THE INPUT START

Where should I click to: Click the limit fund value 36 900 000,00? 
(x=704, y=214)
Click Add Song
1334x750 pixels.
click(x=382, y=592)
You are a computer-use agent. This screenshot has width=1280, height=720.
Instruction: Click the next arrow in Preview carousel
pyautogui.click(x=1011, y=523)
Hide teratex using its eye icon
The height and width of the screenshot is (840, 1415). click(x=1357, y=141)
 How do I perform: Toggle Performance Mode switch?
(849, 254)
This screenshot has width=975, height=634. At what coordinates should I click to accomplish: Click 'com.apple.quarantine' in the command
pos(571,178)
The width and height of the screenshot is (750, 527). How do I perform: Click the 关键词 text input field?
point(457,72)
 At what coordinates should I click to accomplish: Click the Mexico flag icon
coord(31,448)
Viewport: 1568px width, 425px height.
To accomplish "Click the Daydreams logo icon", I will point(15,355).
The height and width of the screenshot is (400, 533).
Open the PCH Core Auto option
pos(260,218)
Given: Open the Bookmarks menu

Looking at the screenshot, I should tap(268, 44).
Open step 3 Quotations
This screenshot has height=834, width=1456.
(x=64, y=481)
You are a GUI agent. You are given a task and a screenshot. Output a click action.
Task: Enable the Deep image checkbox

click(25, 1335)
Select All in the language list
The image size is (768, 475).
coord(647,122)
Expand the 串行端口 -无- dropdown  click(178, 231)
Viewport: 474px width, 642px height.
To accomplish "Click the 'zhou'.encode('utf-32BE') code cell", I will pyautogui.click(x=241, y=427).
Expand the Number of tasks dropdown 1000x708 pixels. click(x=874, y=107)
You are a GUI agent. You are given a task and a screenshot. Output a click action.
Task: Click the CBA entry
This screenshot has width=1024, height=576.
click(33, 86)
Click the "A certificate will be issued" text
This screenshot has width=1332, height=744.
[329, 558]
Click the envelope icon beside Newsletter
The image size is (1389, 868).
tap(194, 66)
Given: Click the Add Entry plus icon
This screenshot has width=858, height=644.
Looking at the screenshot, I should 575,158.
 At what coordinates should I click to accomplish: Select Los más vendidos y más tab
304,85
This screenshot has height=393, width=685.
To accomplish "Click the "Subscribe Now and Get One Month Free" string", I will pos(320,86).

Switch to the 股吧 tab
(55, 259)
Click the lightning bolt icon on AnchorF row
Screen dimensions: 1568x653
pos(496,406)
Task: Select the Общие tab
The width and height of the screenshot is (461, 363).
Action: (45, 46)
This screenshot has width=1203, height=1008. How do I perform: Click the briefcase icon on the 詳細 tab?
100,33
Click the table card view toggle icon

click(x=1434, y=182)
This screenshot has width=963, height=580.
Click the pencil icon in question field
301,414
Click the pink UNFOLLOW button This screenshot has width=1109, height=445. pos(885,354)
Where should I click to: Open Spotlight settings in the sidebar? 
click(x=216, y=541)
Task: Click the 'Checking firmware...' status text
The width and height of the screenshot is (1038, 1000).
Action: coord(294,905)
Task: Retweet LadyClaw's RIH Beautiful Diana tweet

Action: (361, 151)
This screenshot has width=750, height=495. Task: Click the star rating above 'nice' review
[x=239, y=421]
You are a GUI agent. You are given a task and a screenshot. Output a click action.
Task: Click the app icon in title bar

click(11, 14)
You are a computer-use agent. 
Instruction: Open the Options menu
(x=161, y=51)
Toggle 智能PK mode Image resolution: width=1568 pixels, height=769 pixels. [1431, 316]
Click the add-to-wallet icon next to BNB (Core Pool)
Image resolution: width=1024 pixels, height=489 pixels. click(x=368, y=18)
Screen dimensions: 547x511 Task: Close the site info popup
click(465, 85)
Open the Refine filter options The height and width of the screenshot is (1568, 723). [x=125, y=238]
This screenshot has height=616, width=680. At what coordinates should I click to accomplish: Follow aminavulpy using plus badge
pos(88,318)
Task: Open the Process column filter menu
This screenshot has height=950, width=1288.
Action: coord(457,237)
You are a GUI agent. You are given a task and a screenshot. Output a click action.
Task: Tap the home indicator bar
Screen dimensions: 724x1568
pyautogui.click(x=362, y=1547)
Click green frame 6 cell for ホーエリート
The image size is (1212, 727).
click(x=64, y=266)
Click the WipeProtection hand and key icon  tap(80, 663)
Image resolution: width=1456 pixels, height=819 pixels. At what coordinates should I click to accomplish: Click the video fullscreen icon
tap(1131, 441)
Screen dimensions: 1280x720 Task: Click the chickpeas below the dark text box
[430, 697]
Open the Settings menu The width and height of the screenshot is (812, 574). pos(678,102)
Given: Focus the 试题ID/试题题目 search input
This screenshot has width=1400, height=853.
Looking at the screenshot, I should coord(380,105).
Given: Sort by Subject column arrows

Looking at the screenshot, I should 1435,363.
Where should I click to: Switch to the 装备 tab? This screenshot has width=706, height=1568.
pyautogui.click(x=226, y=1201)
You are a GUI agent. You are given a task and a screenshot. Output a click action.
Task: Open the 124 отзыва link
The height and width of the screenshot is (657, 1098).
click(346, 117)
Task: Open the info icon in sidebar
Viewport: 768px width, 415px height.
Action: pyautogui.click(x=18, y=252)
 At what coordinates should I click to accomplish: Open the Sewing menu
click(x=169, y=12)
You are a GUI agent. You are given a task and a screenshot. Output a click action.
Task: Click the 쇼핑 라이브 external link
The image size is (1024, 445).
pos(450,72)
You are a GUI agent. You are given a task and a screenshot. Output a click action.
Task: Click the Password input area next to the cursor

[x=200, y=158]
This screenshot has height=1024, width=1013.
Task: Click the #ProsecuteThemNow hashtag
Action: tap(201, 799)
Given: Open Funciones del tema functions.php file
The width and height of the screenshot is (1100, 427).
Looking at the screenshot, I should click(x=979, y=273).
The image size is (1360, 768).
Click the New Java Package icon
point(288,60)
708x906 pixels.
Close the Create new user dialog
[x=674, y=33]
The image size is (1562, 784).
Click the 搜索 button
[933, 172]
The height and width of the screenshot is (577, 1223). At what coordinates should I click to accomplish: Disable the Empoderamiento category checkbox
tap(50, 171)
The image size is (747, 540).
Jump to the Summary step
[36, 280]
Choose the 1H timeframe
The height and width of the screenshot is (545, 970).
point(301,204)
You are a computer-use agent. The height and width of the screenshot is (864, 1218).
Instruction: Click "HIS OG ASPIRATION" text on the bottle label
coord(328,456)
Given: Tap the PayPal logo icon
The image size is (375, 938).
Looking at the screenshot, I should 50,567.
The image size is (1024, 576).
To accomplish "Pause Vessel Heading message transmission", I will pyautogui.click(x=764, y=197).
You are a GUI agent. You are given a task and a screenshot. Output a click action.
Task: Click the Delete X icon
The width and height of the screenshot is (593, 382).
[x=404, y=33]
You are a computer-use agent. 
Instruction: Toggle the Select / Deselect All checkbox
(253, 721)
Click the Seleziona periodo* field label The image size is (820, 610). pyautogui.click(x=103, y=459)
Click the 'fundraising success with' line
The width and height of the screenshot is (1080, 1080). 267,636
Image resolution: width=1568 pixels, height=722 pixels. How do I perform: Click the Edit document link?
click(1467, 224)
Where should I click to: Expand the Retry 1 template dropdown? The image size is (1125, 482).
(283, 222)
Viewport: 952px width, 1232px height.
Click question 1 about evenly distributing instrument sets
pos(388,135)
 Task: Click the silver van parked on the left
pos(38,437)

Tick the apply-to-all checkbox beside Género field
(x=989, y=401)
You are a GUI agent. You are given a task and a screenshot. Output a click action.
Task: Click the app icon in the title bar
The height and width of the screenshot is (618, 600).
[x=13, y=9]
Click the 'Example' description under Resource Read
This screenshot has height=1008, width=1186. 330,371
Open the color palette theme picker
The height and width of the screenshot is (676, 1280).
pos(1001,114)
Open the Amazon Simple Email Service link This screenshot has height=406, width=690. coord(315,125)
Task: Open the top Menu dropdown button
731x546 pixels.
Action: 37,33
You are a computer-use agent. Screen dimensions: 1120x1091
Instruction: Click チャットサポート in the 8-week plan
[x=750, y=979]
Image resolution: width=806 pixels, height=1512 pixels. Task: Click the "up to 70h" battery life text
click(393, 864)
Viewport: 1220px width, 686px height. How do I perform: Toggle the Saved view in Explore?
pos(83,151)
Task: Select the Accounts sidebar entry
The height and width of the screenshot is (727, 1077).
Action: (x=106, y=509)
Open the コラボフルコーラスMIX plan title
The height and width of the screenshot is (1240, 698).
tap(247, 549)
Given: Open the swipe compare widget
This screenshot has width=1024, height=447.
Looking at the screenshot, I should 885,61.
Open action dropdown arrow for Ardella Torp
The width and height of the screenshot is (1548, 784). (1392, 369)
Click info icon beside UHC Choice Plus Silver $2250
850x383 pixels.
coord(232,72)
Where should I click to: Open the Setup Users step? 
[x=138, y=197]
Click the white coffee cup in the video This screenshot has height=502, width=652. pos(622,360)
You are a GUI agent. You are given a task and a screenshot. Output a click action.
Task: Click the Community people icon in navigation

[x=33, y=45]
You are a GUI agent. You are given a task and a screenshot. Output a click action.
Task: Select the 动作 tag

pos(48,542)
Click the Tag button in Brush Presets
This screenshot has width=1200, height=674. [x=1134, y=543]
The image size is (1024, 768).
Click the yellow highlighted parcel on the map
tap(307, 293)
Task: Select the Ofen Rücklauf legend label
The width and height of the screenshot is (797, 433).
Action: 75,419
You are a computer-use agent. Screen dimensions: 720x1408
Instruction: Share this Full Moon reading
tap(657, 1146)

THE INPUT END

**TASK OBJECTIVE**
Using the records above, report each line that contains the word "filter" by copying it.

**ANSWER SPACE**
Open the Refine filter options The height and width of the screenshot is (1568, 723). [x=125, y=238]
Task: Open the Process column filter menu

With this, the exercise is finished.